Ich erinnere mich noch gut an eine Zeit als Hochtouren-Anfänger: Diese Faszination für Gletscher. Der Respekt, den man vor ihnen hat. Und die Verlockung, auch einmal Steigeisen anzuhaben und in diese wilde, ursprüngliche Alpinwelt einzutauchen. Oft fehlt es an den passenden Tourenpartnern im Freundeskreis, die einen bei so etwas mitnehmen. Ein Hochtourenkurs ist da die Alternative, nicht nur um die Techniken kennen zu lernen, sondern vor allem auch, um Gleichgesinnte zu treffen. Wenn dann noch Doppelbett, Sauna und Verpflegung eines Vier-Sterne-Hotels im Preis inbegriffen sind? Umso besser! 

//Fünf von uns Alpinbloggern (Liste und Links zu deren Artikeln siehe unten!) durften dieses Event begleiten. Vielen Dank für die Einladung!//

Anfänger-Hochtour par Excellence

Hohe Mut Liebenerspitze HochtourSonntag. Verquere Welt: Während der fertig gepackte Hochtourenrucksack an der Türe lehnt, gibt es drinnen Rührei, Birchermüsli und Cappuccino. Die Augen sind nicht klein, die Stimmung nicht wortkarg und nervös wie normalerweise kurz vor Start der Hochtour, sondern völlig entspannt und ausgeschlafen. Kein Wunder, die Sonne ist schon seit Stunden am Himmel, als wir mit der eigens für uns früher eingeschalteten Bergbahn nach oben schweben.

So schön!

Zustieg Liebenerspitze RotmooskopfWährend unsere Blogger-Rasselbande in herrlichem hochalpinen Gelände zur Gletschermoräne schlenderte, wanderte der Blick rund herum: Was für eine wunderschöne, wilde Gegend! Und im Gegensatz zu den berühmten Ausbildungsstützpunkten wie Taschachhaus und Co. waren wir die einzigen im ganzen Tal. Ein Moment zum Innehalten. So schön!

…Aber nur kurz, denn gleich ging es weiter. Drei der insgesamt sechs Gruppen hatten sich bereits gestern für die Überschreitung der Liebenerspitze entschieden – eine Tour, die von allem ein bisschen bietet, aber nie ganz schwer wird.
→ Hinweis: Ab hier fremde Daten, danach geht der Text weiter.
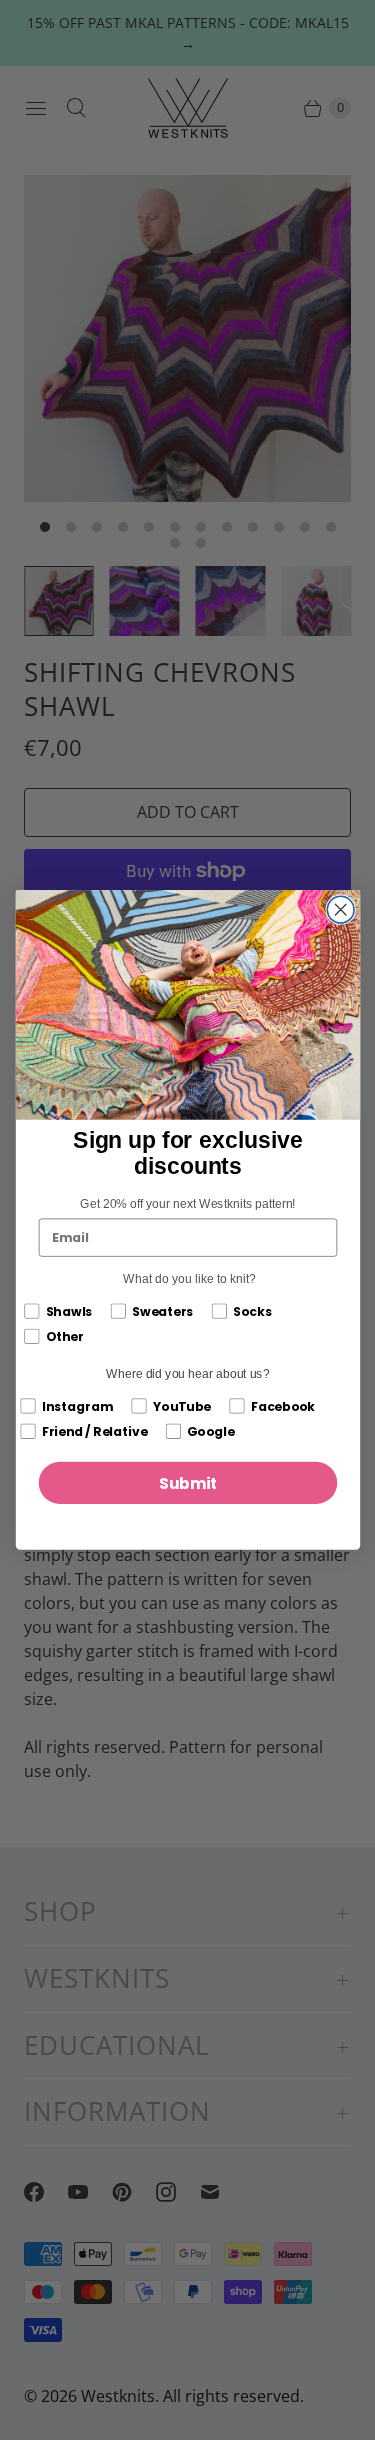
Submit (187, 1482)
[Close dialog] (340, 909)
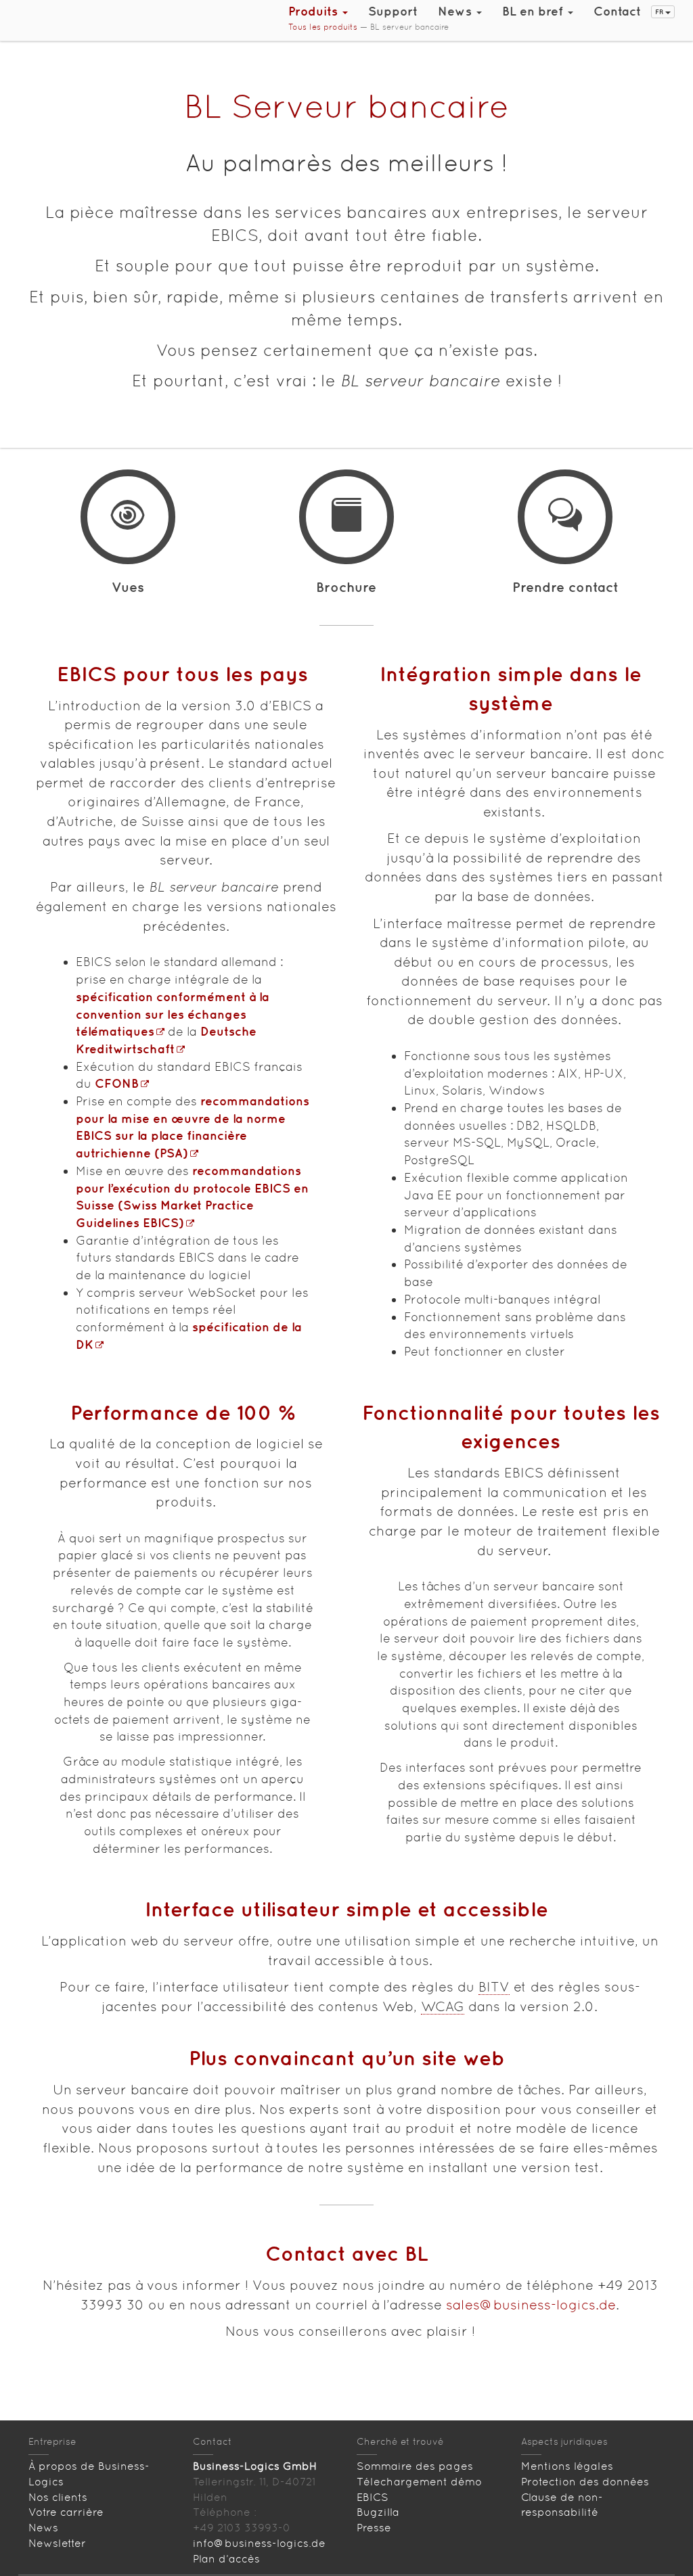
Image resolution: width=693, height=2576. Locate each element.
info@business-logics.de (259, 2543)
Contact (617, 11)
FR (660, 11)
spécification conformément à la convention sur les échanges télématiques (172, 1014)
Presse (374, 2527)
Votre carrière (66, 2512)
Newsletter (57, 2543)
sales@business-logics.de (531, 2304)
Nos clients (57, 2497)
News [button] (456, 11)
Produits (314, 11)
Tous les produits (322, 27)
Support (393, 11)
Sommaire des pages (415, 2466)
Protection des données (585, 2481)
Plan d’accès (226, 2558)
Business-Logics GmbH (255, 2466)
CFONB (117, 1083)
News (43, 2527)
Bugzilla (378, 2512)
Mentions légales (567, 2466)
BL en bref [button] (534, 11)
Inklusive herrlicher Aussicht bis weit nach Südtirol und vor allem samt Doppelgipfel mit sympathischer Höhe: 3399 Meter ragt die höhere der zwei Erhebungen in den Himmel.
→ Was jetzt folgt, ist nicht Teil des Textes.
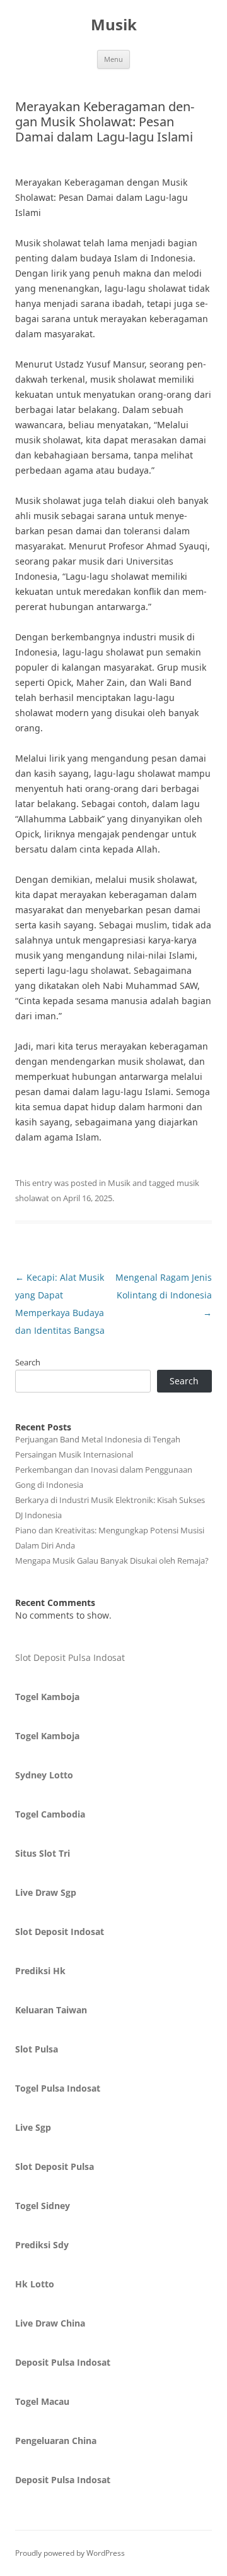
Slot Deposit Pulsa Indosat (70, 1657)
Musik (114, 25)
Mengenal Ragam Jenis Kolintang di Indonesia (163, 1295)
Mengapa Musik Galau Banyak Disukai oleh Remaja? (112, 1560)
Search (27, 1362)
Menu (113, 59)
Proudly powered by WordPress (70, 2553)
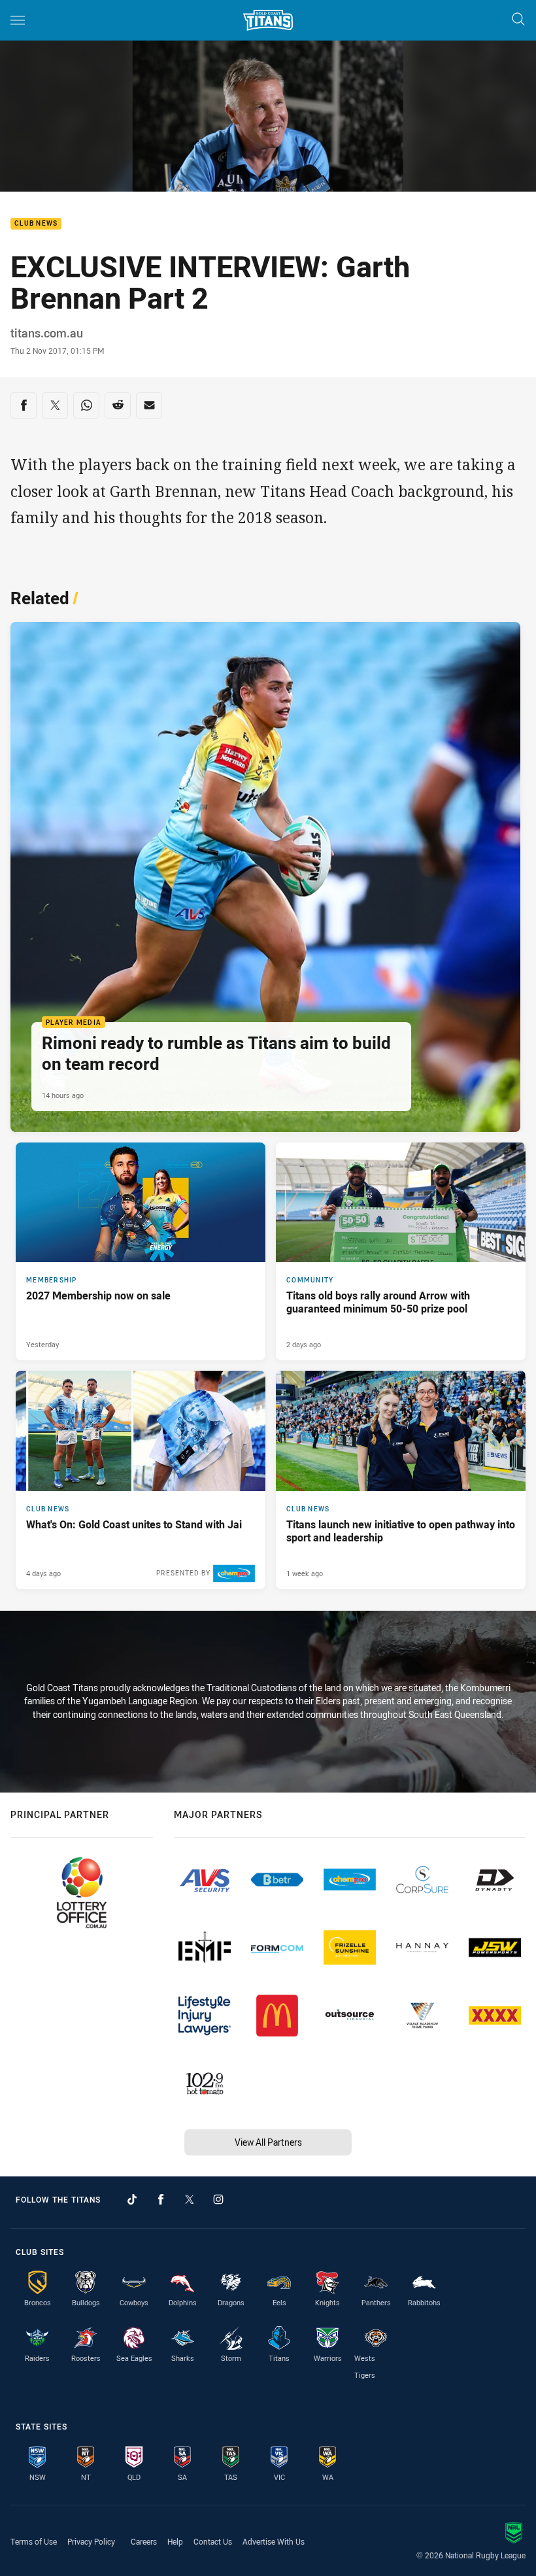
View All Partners (268, 2142)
Grat Liebenerspitze leichte Hochtour

Liebenerspitze: Ideale Anfänger-Hochtour

Während eine weitere Gruppe den deutlich einfacheren Rotmooskogel ansteuerten wanderten wir über den bereits leicht angefirnten Gletscher. Eine spannende Querung durch steilen Schnee später standen wir am schuttbedeckten, breiten Gratrücken, der plötzlich den Blick nach Südtirol enthüllte. Marmolada, Langkofel, Ortler, Hochwilde – alle standen sie da! Das Staunen war groß, nicht nur bei jenen Teilnehmern, für die bereits hier ein neuer Höhenrekord erreicht war.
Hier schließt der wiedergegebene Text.